# Texte fourni
====
ENERGIES RENOUVELABLES. Le gouvernement semble décidé à renégocier à la baisse les tarifs de l'éolien en mer en remettant en cause les parcs déjà attribués par l'Etat en 2012 et 2014. Une menace sur toute la filière que dénoncent les industriels de l'énergie et de la construction navale, qui rappellent également l'impact sur l'emploi qu'aurait un tel revirement. Analyse.

"Croire que l'on peut arrêter et relancer des projets éolien en mer sans créer de dommages pour l'ensemble de la filière est illusoire. Leur remise en cause mettrait en péril les plans industriels que l'Etat appelait de ses vœux et les emplois associés", avertit Jean-Louis Bal, le président du Syndicat des énergies renouvelables, dans un appel conjoint à la sauvegarde de cette filière émergente, avec le Cluster maritime français et le Gican, des groupements d'industriels de construction et activités navales. Pourtant, Edouard Philippe pourrait décider très prochainement, de prendre une décision rétroactive sur les six premiers projets attribués en 2012 et 2014. "Une négociation va s'engager dans les prochains jours avec l'ensemble des lauréats pour faire baisser les coûts des différents projets", précise à 'AFP le ministère de la Transition écologique, qui prévient : "C'est à la lumière des propositions des professionnels que nous prendrons nos décisions, au plus tard en juillet".
====
# Exercice proposé 1
Recopiez à l'identique les deux entrées qui suivent, sans y faire figurer les images.
====
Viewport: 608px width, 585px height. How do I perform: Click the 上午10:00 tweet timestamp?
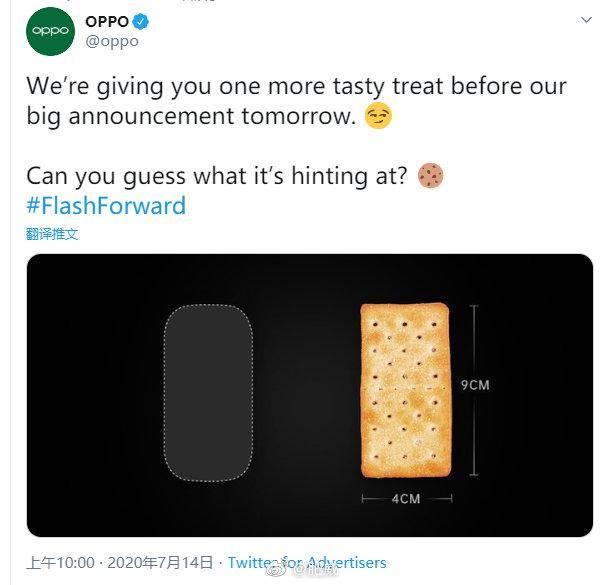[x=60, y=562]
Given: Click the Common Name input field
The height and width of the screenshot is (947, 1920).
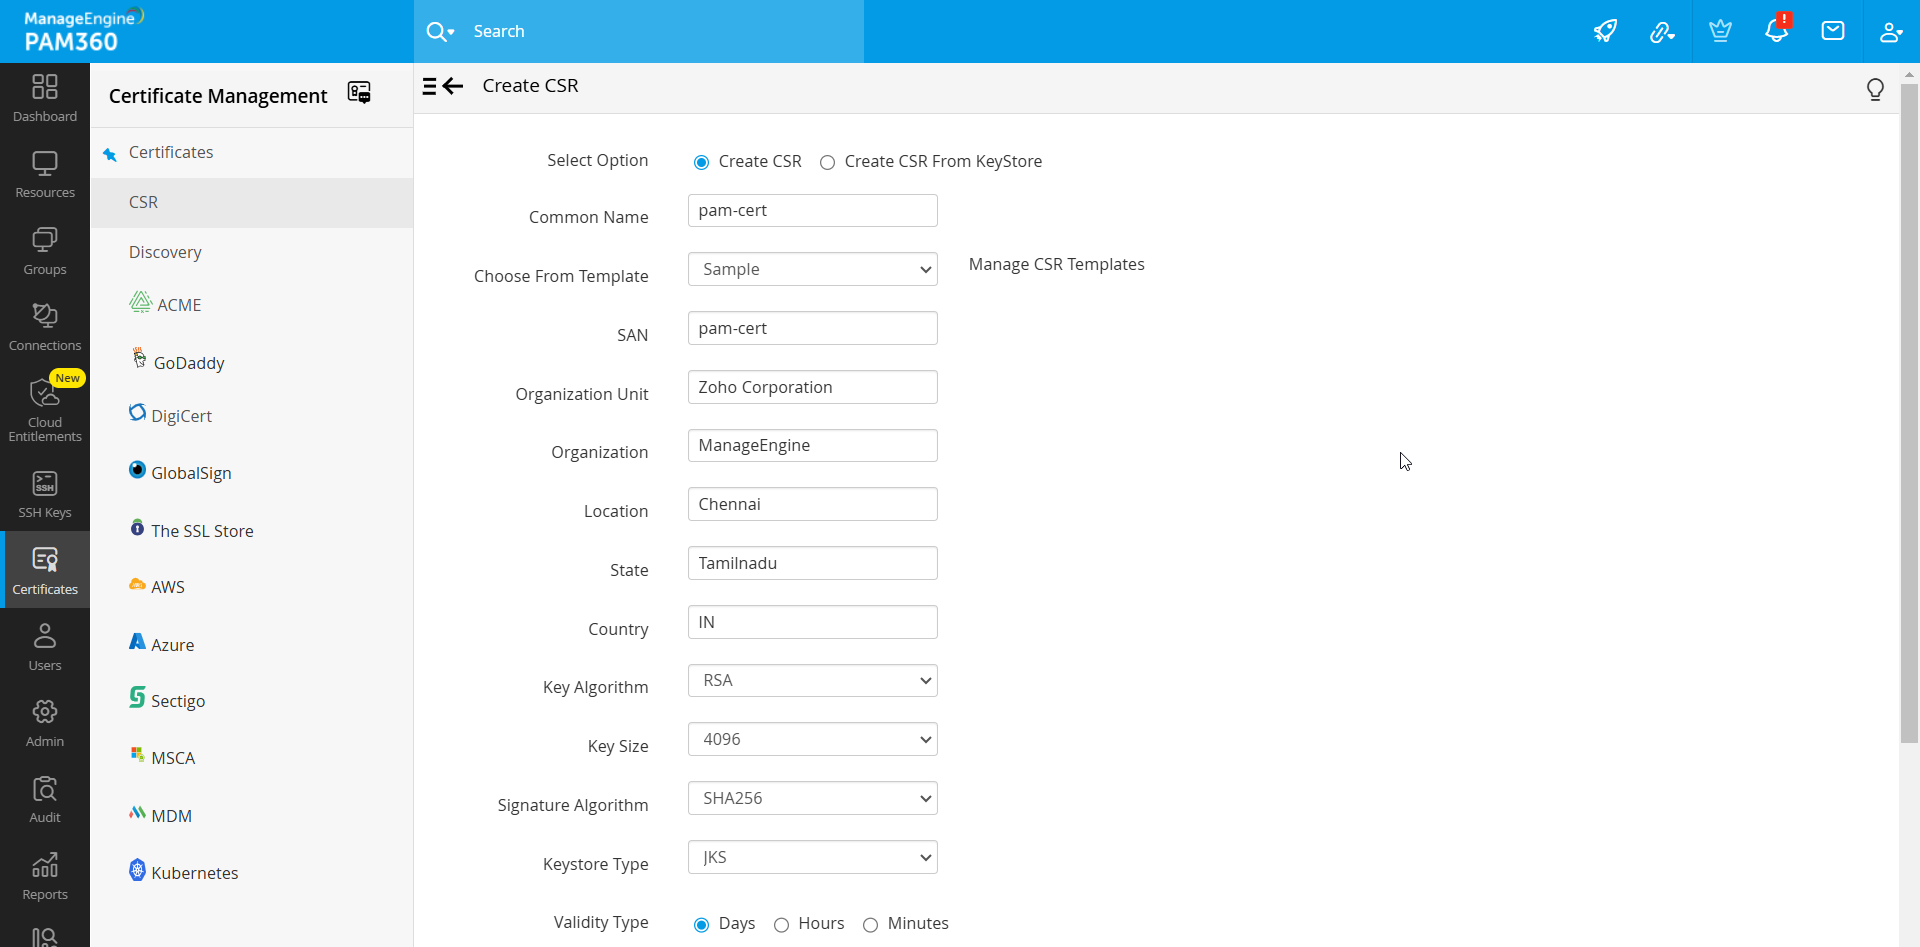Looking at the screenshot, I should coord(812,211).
====
# Exercice proposé 2
D'après le texte sur l'éolien en mer, quelle date limite le ministère de la Transition écologique se fixe-t-il pour prendre ses décisions ?

# Corrigé complet 1
Viewport: 608px width, 585px height. How do I perform: Click the 上午10:00 tweet timestamp?
[x=60, y=562]
Given: Click the Common Name input field
The height and width of the screenshot is (947, 1920).
Looking at the screenshot, I should coord(812,211).

# Corrigé complet 2
Au plus tard en juillet.